Problem statement -
Copy the stretch of the Dreams film article below from "1955 film by" through "a new collection.", putting "Malmö" wherever "Gothenburg" appears.
**** Source document ****
- Theatrical release poster
- Directed by: Ingmar Bergman
- Written by: Ingmar Bergman
- Produced by: Rune Waldekranz
- Starring: Eva Dahlbeck Harriet Andersson Gunnar Björnstrand
- Cinematography: Hilding Bladh
- Edited by: Carl-Olov Skeppstedt
- Release date: 22 August 1955;
- Running time: 87 minutes
- Country: Sweden
- Language: Swedish

= Dreams (1955 film) =

1955 film by Ingmar Bergman

Dreams (Kvinnodröm) is a 1955 Swedish drama film written and directed by Ingmar Bergman.

==Plot==
Susanne is the owner of a model agency in Stockholm. Doris, her most popular model, has an argument with her fiancé, Palle, just before she goes with Susanne to Gothenburg to be photographed in a new collection.
**** Data for analysis ****
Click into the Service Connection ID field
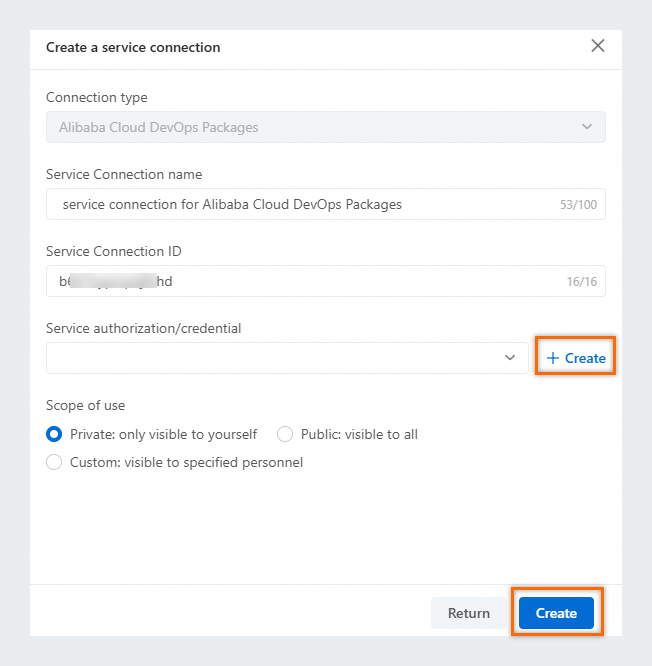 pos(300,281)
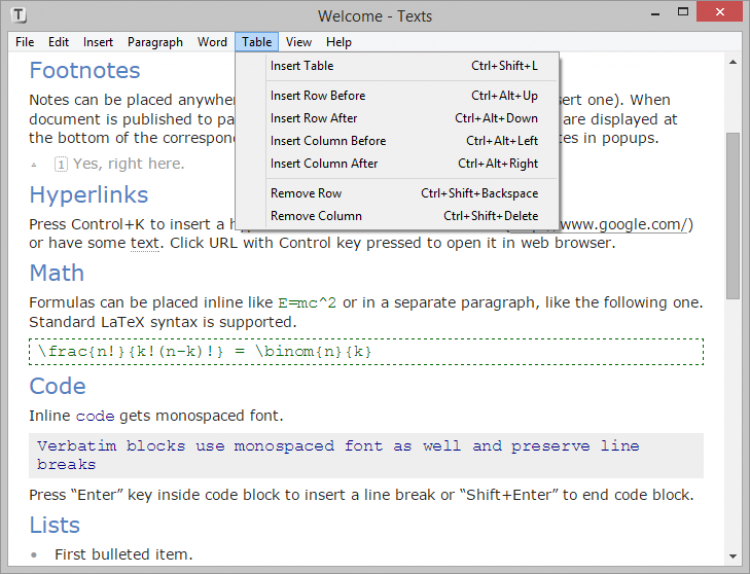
****
**** Data for analysis ****
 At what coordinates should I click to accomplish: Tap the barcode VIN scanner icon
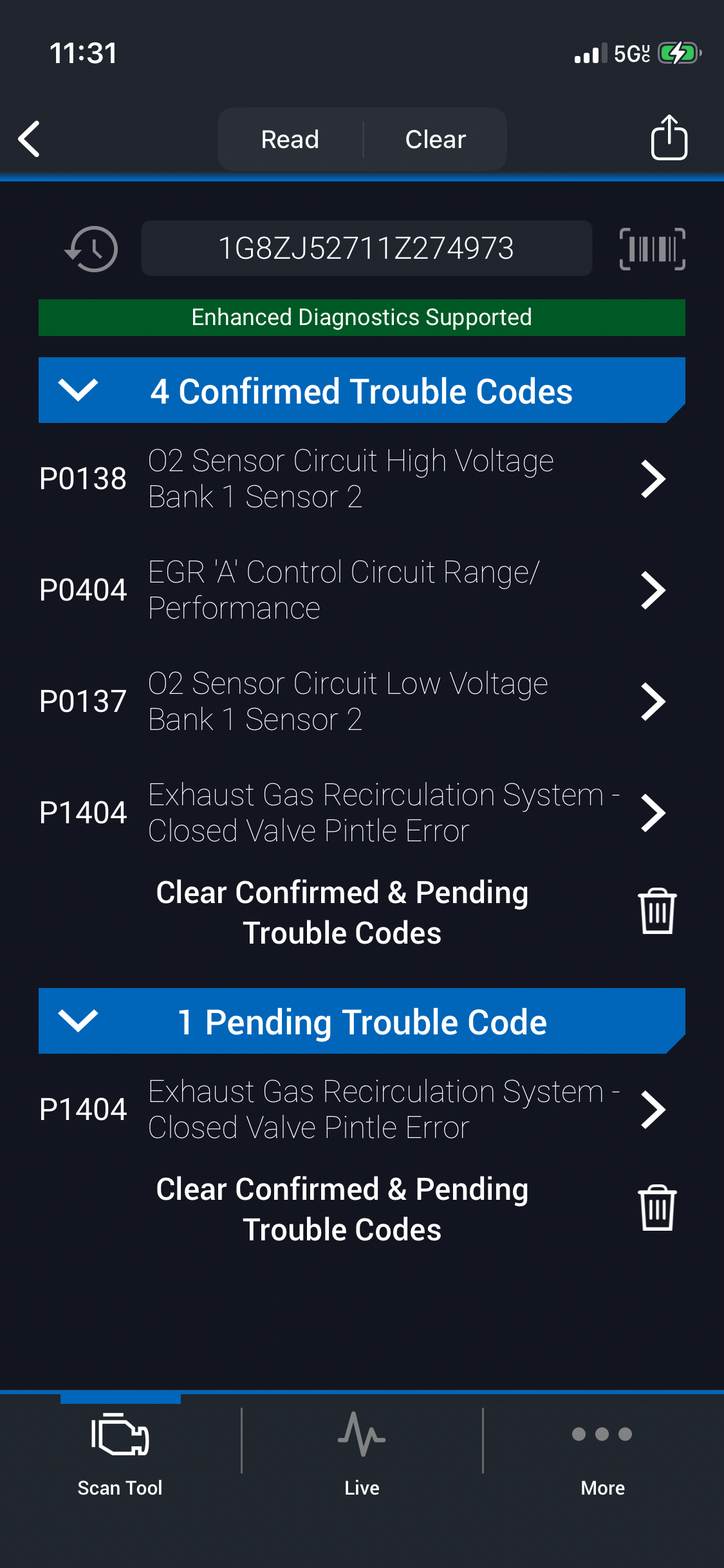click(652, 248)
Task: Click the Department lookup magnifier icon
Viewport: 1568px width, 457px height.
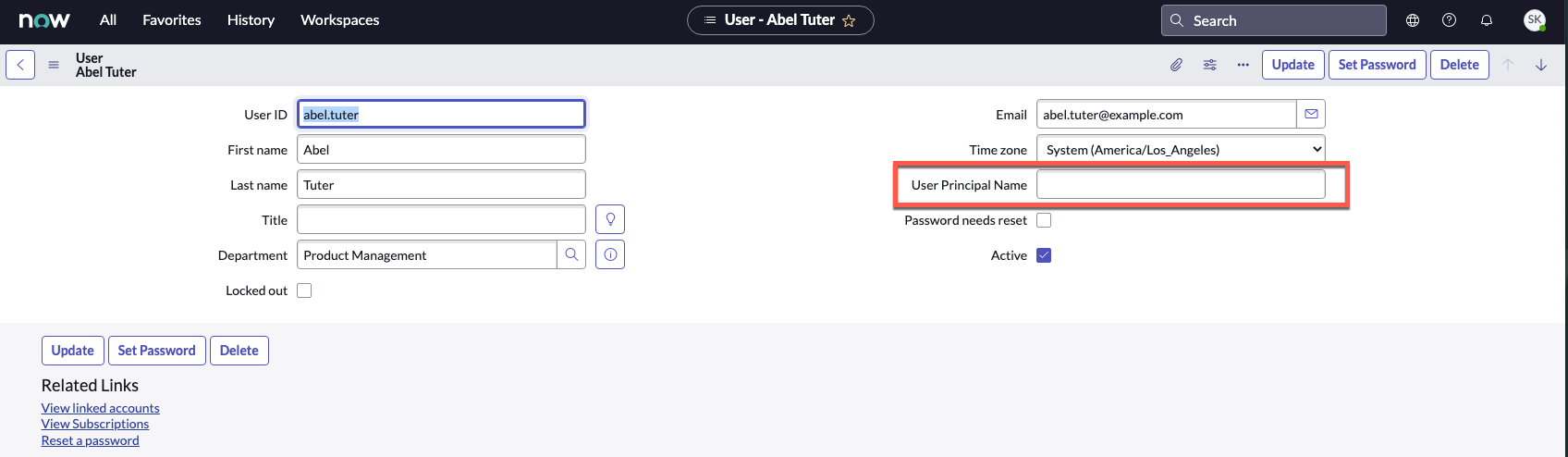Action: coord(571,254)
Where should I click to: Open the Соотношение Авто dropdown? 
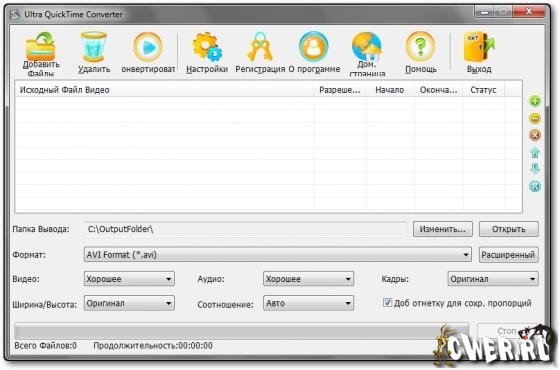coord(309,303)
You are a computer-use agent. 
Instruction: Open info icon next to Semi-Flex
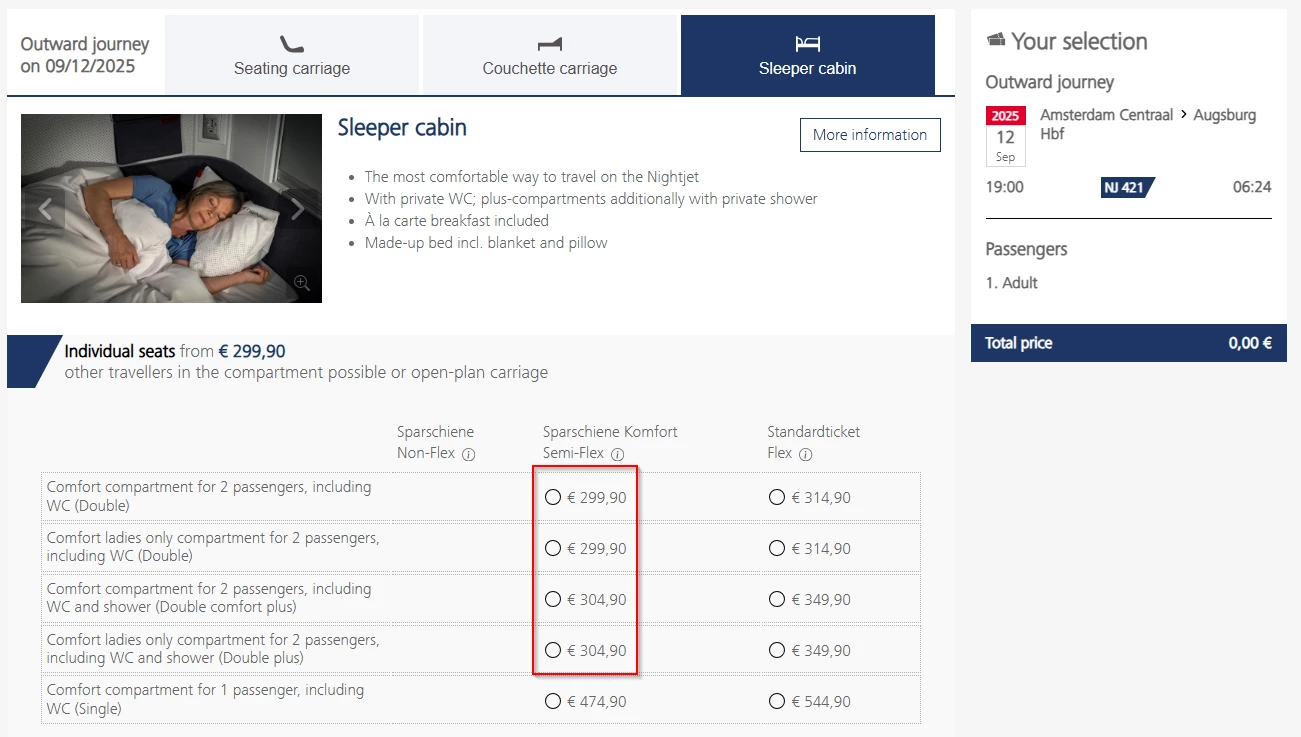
****
Exercise answer -
1955 film by Ingmar Bergman

Dreams (Kvinnodröm) is a 1955 Swedish drama film written and directed by Ingmar Bergman.

==Plot==
Susanne is the owner of a model agency in Stockholm. Doris, her most popular model, has an argument with her fiancé, Palle, just before she goes with Susanne to Malmö to be photographed in a new collection.